* **Task**: Copy the records from the start through the line containing "center [86, 613].", keeping every line unchanged.
#### Supplied data
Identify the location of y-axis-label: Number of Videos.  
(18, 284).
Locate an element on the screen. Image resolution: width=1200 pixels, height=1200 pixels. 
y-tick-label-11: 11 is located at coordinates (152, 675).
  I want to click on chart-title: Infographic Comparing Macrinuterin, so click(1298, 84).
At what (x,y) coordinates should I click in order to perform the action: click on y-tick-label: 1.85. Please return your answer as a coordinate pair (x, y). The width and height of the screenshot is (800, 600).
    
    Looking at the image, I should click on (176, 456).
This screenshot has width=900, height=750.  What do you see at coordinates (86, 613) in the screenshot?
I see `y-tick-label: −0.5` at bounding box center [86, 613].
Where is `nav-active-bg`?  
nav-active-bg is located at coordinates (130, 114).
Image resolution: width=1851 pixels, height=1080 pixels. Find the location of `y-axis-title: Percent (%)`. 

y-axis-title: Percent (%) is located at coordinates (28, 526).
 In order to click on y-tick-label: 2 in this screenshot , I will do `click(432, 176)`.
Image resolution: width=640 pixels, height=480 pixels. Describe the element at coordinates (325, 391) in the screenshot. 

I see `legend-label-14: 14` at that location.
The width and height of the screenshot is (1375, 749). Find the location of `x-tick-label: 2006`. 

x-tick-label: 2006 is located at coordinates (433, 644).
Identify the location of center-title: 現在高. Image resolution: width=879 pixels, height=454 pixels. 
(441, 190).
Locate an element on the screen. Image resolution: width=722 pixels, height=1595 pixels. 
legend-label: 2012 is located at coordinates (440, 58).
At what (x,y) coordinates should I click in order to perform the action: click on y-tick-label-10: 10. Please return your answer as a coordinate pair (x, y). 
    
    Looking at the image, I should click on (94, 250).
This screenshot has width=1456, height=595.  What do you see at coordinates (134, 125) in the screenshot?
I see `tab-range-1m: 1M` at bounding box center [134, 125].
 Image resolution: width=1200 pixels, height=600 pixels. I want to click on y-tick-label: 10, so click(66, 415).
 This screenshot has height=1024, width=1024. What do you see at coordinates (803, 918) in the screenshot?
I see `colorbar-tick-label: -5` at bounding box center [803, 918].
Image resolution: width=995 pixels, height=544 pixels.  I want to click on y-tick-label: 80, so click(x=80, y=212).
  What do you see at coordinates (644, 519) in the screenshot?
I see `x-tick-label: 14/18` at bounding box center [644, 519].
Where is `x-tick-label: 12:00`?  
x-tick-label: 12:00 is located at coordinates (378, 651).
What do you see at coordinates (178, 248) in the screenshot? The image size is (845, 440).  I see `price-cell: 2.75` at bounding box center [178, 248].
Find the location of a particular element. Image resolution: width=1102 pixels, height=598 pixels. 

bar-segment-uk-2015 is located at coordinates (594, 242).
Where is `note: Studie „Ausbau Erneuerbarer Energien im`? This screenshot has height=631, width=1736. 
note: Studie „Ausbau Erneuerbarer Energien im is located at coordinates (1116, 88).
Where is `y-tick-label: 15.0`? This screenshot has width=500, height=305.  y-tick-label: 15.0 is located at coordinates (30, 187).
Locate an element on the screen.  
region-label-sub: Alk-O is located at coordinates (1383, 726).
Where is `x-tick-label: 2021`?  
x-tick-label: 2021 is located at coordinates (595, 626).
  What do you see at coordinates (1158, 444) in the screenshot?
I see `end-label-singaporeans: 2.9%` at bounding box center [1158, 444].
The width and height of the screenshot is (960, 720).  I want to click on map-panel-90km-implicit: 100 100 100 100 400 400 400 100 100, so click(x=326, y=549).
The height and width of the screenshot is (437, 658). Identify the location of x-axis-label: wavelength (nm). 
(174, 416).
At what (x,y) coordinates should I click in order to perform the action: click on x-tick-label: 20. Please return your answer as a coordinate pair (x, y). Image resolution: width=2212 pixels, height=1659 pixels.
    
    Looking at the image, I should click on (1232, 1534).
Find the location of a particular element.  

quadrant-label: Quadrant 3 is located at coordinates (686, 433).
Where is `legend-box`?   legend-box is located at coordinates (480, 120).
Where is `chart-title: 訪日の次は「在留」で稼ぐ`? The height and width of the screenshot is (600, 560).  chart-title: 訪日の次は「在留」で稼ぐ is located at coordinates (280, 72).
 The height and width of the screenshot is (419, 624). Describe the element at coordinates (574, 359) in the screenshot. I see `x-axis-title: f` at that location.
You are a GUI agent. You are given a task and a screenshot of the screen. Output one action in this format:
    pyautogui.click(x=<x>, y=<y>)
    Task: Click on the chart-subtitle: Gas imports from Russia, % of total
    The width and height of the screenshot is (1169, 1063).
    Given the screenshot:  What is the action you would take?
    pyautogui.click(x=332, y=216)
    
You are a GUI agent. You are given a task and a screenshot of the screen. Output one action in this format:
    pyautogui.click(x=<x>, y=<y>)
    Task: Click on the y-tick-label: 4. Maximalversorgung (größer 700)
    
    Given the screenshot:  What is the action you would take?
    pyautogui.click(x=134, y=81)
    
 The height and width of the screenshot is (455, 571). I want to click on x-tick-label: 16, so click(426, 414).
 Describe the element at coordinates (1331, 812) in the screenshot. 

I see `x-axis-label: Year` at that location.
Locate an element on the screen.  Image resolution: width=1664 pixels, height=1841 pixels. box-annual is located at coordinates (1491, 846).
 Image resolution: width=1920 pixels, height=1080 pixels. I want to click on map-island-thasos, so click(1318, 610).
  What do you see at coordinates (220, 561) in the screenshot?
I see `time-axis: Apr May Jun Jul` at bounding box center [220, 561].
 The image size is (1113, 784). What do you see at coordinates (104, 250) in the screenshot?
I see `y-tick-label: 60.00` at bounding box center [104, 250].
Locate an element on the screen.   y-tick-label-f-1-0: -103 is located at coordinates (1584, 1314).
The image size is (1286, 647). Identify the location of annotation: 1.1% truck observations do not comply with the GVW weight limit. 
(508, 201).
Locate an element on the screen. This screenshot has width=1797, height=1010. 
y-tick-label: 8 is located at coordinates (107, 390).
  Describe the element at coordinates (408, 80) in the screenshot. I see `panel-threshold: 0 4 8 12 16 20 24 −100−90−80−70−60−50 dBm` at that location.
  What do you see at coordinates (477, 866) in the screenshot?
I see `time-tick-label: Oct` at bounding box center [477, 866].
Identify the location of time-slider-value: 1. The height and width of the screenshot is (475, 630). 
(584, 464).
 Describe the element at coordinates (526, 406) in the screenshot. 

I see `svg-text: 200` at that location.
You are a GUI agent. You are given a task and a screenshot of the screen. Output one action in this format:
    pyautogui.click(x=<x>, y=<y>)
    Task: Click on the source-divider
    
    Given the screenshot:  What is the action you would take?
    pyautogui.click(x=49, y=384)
########
* **Expected output**:
Identify the location of y-axis-label: Number of Videos.  
(18, 284).
Locate an element on the screen. Image resolution: width=1200 pixels, height=1200 pixels. 
y-tick-label-11: 11 is located at coordinates (152, 675).
  I want to click on chart-title: Infographic Comparing Macrinuterin, so click(1298, 84).
At what (x,y) coordinates should I click in order to perform the action: click on y-tick-label: 1.85. Please return your answer as a coordinate pair (x, y). The width and height of the screenshot is (800, 600).
    
    Looking at the image, I should click on (176, 456).
This screenshot has width=900, height=750.  What do you see at coordinates (86, 613) in the screenshot?
I see `y-tick-label: −0.5` at bounding box center [86, 613].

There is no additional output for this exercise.